How Is Newton's F=ma Formula Derived and Understood in Physics?

[DrStupid]

If you merely wanted to remind us of the fact that F = ma turned out to be inaccurate for high speed electrons, what does that have to do with the topic here?

It was a reply to Bhargava2011 (see above for details).

 

[harrylin]

It was a reply to Bhargava2011 (see above for details).

Ok. What Bhargava2011 apparently meant was that we may freely define the relationship as any function that we wish - which is rather different from our opinion.

 

[Bhargava2011]

I'm afraid that you still didn't get my proof; let me elaborate. Your "gorce" may be, for example:
F = (m*a)²
Two masses next to each other must have the same relationship; the total "gorce" of the two springs is thus F+F=2F. Now put a thin piece of wood (with negligible mass) on top of both springs, so that they act together on a total mass of 2m. Now the gorce of these springs must be 4F according to the formula. It must be a magic piece of wood to double the gorce.

Let all the vectors be represented with capital letters and their magnitude by lowercase letters.
Let the "gorce" be G
and let G = [(m*A)^2]*[(m*A)/(m*a)] (the latter term is the unit vector in the direction of A)
Now, to find the net gorce of two gorces G#1 and G#2 we have to use a vector operation, let it be called "vector addition X" with symbol $
So, for two vectors A and B
let K = {A/[(a)^(1/2)] + B/[(b)^(1/2)]}
then A$B = (K^2)*(K/k)

So, to find the net gorce of two gorces G#1 and G#2, a "vector addition X" has to be performed on the two gorces and we'll get the net gorce :)

PS: I don't know how to properly write the symbols here so, I've used notations which looks a bit confusing.

 

[Bhargava2011]

It was a reply to Bhargava2011 (see above for details).

No, I'm not at all going outside of simple Classical Mechanics. I'm just trying to explain the original poster about the derivation of F=m*A. When going by Newton's second law we'll get a relationship between F and m*A of the form F=K*m*A (where k is a constant). Take any value of K and define force :) but, for simplicity k is taken to be 1. As, I said the simplest bijective relation is f(x)=x.

 

[epenguin]

Not read all thread so this may have been said. The point is often fudged in teaching.

The point stems from Newton's realisation that, contrary to the naive idea that things left to themselves would stay still, and that if they are moving you have to invoke a cause of the movement, things left to themselves will just keep moving at constant velocity. (examples of this are pretty hard to find, and it is a pity courses never mention them, even if they did come along long after Newton).

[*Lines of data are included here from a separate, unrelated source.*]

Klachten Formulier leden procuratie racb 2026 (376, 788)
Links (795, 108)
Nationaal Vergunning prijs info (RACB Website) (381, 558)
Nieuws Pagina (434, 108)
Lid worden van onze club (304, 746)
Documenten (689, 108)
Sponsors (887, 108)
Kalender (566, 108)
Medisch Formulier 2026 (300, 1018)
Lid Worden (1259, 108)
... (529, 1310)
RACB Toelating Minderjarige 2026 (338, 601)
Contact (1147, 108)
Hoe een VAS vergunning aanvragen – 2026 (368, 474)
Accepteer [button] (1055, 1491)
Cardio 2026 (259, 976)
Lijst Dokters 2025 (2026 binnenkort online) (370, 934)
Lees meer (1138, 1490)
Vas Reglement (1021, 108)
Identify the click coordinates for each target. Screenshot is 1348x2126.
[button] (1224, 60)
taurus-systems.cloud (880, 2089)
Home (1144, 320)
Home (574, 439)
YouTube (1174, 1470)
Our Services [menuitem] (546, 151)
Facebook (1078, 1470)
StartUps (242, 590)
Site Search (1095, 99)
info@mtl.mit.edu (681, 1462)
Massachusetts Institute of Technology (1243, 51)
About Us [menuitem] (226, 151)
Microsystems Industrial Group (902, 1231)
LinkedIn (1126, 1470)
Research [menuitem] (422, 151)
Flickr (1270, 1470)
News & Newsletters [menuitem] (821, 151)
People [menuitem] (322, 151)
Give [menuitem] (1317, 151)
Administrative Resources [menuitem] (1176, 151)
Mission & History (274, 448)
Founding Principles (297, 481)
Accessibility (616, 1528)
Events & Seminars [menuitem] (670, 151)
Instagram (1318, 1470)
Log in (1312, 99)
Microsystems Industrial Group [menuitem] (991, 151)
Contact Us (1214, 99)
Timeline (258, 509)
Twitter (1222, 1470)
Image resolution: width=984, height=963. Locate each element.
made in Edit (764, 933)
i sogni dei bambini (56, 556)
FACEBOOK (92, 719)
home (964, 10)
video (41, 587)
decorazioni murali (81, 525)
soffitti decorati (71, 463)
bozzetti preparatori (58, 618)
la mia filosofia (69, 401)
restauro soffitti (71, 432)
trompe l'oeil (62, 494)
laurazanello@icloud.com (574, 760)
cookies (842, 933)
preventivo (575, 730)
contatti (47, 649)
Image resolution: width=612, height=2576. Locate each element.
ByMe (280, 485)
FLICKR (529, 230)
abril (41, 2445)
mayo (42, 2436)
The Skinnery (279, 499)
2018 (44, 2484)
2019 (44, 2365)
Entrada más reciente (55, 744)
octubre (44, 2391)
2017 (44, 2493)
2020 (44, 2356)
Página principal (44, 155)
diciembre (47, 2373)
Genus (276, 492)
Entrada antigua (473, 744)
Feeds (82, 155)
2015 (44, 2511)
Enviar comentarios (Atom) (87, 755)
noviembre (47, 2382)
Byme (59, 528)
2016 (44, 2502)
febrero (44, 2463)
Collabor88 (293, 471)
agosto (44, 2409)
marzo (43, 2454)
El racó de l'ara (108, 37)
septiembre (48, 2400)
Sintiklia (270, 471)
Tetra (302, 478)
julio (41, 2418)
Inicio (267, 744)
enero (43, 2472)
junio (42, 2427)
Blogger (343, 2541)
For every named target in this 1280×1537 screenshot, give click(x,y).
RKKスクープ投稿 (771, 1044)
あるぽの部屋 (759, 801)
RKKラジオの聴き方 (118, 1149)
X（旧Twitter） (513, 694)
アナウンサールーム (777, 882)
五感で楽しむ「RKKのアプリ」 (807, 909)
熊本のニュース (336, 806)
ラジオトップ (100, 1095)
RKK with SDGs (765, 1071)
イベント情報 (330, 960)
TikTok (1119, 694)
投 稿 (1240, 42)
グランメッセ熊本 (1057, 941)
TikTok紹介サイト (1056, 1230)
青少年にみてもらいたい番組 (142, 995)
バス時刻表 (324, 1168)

So after that you say that for a change of this constant rectilinear velocity you have to seek a cause. And we do find and identify them. We call them a force. A force causes an acceleration.

Which is one term in F = ma. You can measure a, but you cannot in the first place measure F and m independently. So this is not an empirical law, more of a definition. In fact I think it would have little relation with experiment or observation at all if there were not in Nature some masses that are near enough constant. The real experimental observation is these constant masses. So you can get standards and comparisons of masses from interactions between them. For instance you can make sense of elastic collisions (note definition creeping in again, risk of circularity, but there are collisions and other interactions of that kind). Fortunately we can make sense of them without knowledge of forces. So from things like that we can I think put masses on an empirical basis without the circularity which I think is what rightly bothers you.

A rather incomplete answer but I hope OK. Oh by the way, I don't think the alternative mathematical formulations of Newton's laws that have been mentioned change any of this. If there is any problem with F = ma, the others have the same problem. Nor would I admit that any formulation is epistemologically better or more basic than any other. If all can be derived from each other, then all have equal status, at least epistemologically.

 

[DrStupid]

No, I'm not at all going outside of simple Classical Mechanics.

That depends on the type of systems your statement ("its not at all necessary to have a linear relation between m*a and force") was related to. For open systems you are right but for closed systems you already are outside classical mechanics.

When going by Newton's second law we'll get a relationship between F and m*A of the form F=K*m*A (where k is a constant).

For closed systems this is basically correct but in addition to Newtons second law you also need the third law, definition II, Galilei transformation, isotropy and maybe even more.

 

[harrylin]

Not read all thread so this may have been said. The point is often fudged in teaching.
[..] You can measure a, but you cannot in the first place measure F and m independently. So this is not an empirical law, more of a definition. [..]

As mentioned before: The equality sign F=ma is a later simplification (k=1) that came with the introduction of standard unit systems; it is due to a free choice of units.

For deriving F~ma Newton could compare identical "impressed forces" by observing an equal amount of impression of a spring, and he could also compare identical "masses" by means of equilibrium of a balance. Neither Newton nor Hooke were completely free to define "Force" as they liked.